Но теперь, — продолжала она, — возникла неожиданная помеха. Хэтти все так же являлась в павильон каждый Божий день, будто картину снимал сам Фарджион, не ради того лишь, чтобы блюсти финансовые интересы своего мужа, как предположила Кора, но также и его творческие интересы. Она была его шпионкой, «кротом», и ее обязанностью было ежедневно сообщать ему о работе Хенуэя. Но в том-то и заключалась проблема. Работа Хенуэя была вареной жвачкой. Сценарию Фарджиона он следовал рабски, но Фарджион забыл, что почти все самые лучшие идеи и, бесспорно, самые оригинальные, всегда осеняли его в самую последнюю минуту, чаще всего уже на съемочной площадке. А Хенуэй попросту таким талантом не обладал. Вполне компетентный ремесленник, но без йоты гения своего ментора. И вот настает момент — вы помните, Юстес, что нам сказала Кора? — настает момент, когда вопрос о продолжении съемок повисает на волоске.
Смириться с этим Фарджион никак не может. Он был тщеславным высокомерным нарциссистом, и не мог, не желал упустить шанс еще раз похвастать своей блистательностью перед подобающе пораженным миром, пусть даже и через посредника. Уже как раз тогда, когда он сам приступал к съемкам фильма, дурацкая неувязка — без сомнения, он в таком роде объяснял себе смерть Пэтси — воспрепятствовала ему продолжать.
Чтобы столь дорогой проект накрылся вторично из-за чьей-то некомпетентности? Нет-нет, для субъекта его типа это было бы неприемлемо.

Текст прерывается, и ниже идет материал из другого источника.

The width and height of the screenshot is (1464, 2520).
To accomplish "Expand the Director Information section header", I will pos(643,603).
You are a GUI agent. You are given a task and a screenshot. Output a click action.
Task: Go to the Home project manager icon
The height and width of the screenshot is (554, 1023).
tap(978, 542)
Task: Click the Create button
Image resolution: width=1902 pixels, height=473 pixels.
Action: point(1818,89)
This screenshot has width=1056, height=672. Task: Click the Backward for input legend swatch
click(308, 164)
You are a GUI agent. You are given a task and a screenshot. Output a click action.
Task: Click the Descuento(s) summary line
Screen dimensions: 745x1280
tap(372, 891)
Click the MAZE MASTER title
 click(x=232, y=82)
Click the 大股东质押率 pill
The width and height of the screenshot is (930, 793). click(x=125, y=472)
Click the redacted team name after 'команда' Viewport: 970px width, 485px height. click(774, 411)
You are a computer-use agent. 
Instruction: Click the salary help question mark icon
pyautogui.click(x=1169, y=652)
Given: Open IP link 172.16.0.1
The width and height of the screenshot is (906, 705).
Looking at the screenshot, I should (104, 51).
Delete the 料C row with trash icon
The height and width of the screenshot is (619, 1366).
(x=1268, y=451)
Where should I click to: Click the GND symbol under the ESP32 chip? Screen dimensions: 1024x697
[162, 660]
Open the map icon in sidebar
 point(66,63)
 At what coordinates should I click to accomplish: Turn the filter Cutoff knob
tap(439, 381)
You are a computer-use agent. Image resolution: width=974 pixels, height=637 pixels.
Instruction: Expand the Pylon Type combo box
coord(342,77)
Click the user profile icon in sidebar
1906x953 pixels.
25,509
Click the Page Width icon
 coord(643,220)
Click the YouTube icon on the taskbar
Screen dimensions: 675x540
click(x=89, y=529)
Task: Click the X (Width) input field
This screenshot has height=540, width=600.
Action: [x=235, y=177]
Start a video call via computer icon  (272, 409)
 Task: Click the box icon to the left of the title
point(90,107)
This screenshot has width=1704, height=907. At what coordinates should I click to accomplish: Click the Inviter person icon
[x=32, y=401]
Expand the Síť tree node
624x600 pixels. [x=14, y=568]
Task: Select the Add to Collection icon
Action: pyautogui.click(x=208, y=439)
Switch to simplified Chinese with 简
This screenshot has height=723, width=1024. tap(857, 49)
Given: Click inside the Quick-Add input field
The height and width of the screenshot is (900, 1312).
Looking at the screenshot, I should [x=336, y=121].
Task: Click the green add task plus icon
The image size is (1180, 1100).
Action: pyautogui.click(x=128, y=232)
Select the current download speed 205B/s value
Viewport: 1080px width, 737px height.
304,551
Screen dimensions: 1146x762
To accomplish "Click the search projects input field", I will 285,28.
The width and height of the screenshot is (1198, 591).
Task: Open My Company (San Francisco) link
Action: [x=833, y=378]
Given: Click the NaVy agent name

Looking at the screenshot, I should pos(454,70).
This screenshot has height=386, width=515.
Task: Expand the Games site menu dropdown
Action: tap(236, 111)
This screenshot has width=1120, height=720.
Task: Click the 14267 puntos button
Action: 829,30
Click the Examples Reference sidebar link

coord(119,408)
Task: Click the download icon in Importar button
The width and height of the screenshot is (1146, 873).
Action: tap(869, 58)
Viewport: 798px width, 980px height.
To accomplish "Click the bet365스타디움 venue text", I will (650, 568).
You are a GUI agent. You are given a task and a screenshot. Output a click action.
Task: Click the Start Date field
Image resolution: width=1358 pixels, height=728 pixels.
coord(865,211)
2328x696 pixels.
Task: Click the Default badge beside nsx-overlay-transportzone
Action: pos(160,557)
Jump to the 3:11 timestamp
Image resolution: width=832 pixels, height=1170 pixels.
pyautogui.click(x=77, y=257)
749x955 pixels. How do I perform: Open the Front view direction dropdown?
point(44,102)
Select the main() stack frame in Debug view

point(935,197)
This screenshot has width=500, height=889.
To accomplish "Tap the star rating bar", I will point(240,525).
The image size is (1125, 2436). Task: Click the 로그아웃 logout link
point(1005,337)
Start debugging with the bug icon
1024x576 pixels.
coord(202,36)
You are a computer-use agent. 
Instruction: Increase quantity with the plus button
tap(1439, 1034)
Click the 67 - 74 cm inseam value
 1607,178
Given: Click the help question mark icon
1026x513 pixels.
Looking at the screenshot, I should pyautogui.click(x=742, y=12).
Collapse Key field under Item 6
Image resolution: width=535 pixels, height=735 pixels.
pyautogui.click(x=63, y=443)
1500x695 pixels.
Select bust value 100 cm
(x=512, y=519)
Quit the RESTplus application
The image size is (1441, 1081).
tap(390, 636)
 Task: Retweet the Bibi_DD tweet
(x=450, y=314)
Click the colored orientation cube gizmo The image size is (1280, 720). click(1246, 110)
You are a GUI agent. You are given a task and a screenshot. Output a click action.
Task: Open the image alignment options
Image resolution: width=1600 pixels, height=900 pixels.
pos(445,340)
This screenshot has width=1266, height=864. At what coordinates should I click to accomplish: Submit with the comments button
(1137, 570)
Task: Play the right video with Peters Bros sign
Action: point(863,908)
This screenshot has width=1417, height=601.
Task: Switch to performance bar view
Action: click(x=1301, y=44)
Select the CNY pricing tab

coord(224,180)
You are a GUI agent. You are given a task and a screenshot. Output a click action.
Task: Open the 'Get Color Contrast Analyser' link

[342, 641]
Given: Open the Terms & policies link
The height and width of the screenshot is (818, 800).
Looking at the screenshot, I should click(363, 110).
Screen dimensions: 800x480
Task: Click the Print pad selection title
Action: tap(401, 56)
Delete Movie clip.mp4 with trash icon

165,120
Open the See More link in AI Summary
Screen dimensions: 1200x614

И вот этот фильмотворец, этот художник, этот гений, принимавший один неслыханный вызов за другим — уложивший одного из своих героев спать в Клеркенвелле и разбудивший его в Скалистых горах, а другой свой фильм втиснувший в переполненный лифт, — принимает решение принять и этот сверхвызов. Подобно влюбленным, которые поцеловались через посредство маленькой девочки в единственном эпизоде «Если меня найдут мертвой», съемку которого мы с Юстесом наблюдали, он будет вести съемки фильма через посредство кого-то другого.
И вот внезапно Хенуэй чудесным образом обретает под ногами творческую почву. Никто не может понять, каким образом он, как прежде Фарджион, начал обретать эти поразительные идеи прямо на съемочной площадке — идеи, достойные — по причине, которую вы сейчас все поймете — достойные самого Аластера Фарджиона!
Собственно говоря, модус операнди нам, сам того не зная, открыл Хэнуей в кабинете Леви на следующий же день после убийства Коры. Вы помните, когда я попросила его объяснить, каким образом он так внезапно обрел уверенность в себе во время съемок, его ответ сводился к тому, что он перестал спрашивать себя, что сделал бы Фарджи. Он был более честен, чем мы подозревали. Если он больше не спрашивал себя, что сделал бы Фарджи, то потому лишь, что теперь Фарджи указывал ему, что надо сделать! Фарджион попросту использовал Хэтти, чтобы скармливать Хенуэю все внезапно осеняющие его идеи и последнеминутные изменения, которые всегда придавали уникальность его фильмам.